● **Try it**:
Once the line containing "You are a GUI" is reached, copy it and every line after it exactly, to the end of the material, without pictures.

● **Exercise material**:
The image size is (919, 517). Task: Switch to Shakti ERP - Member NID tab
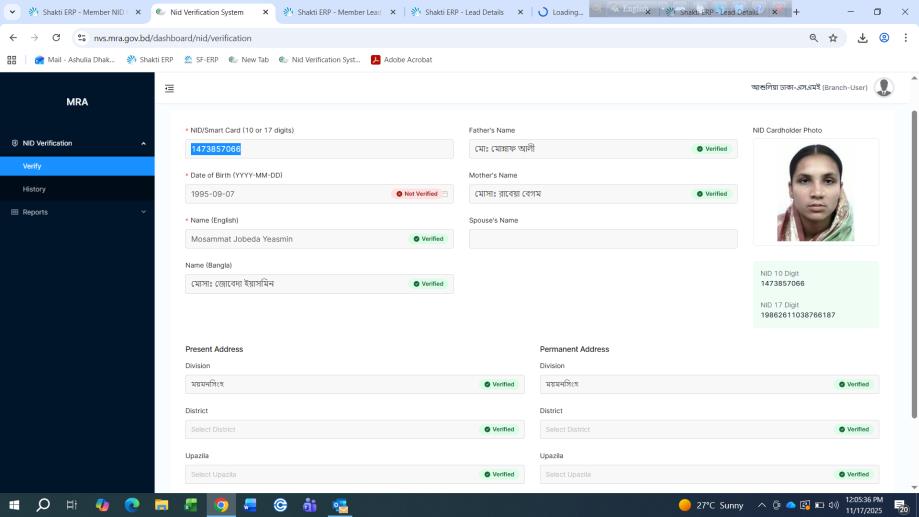point(78,12)
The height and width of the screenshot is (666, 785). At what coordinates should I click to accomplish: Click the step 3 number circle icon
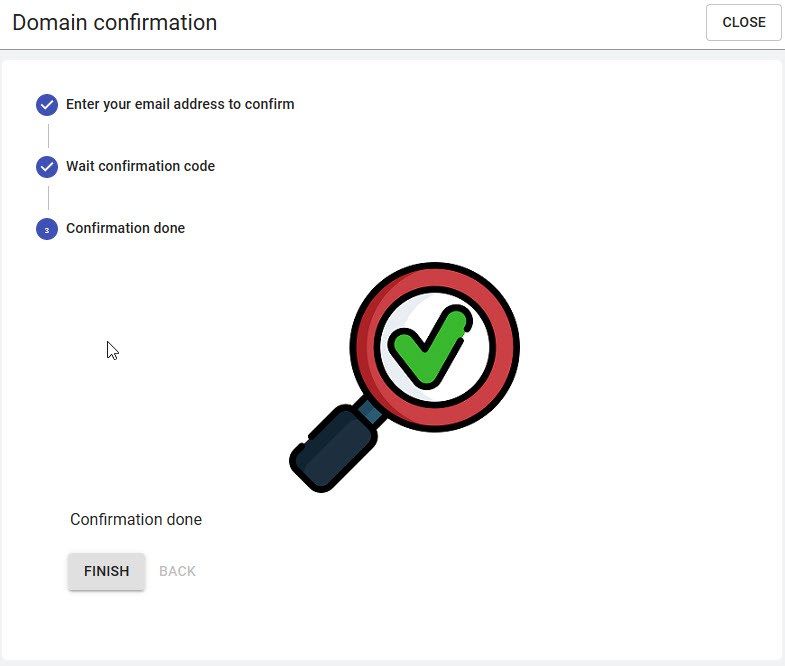click(x=47, y=229)
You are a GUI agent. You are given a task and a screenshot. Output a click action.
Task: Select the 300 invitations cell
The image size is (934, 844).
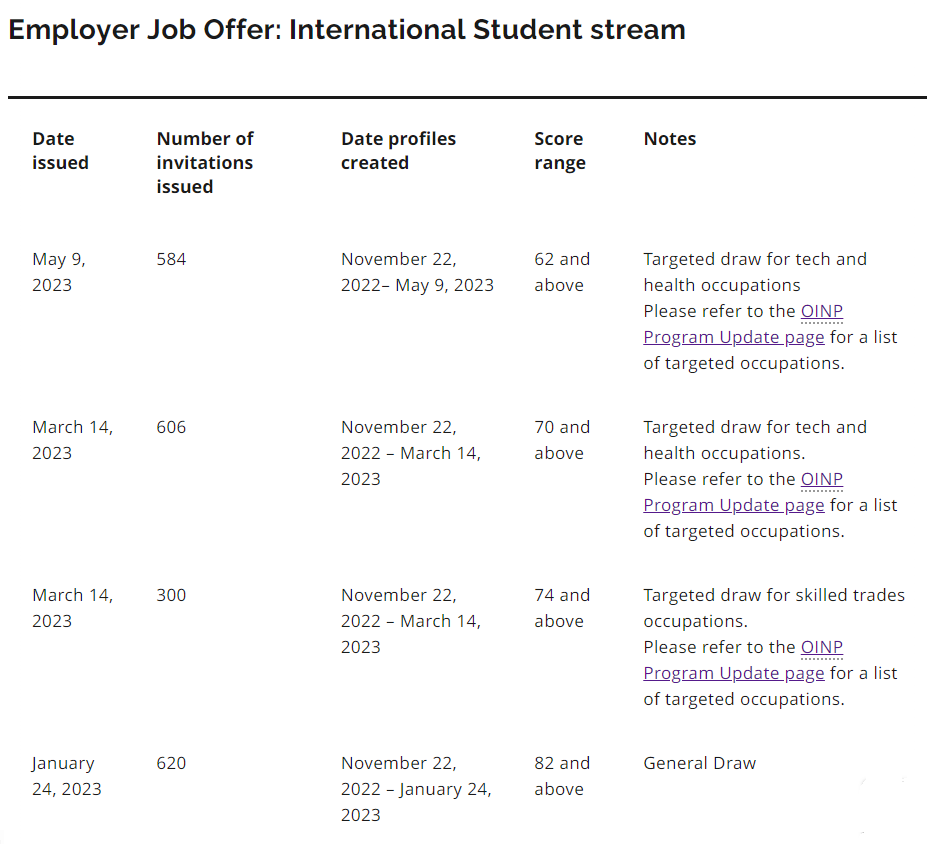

● **Answer section**:
You are a GUI agent. You are given a task and a screenshot. Output a click action.
Task: Select the 300 invitations cell
The image size is (934, 844).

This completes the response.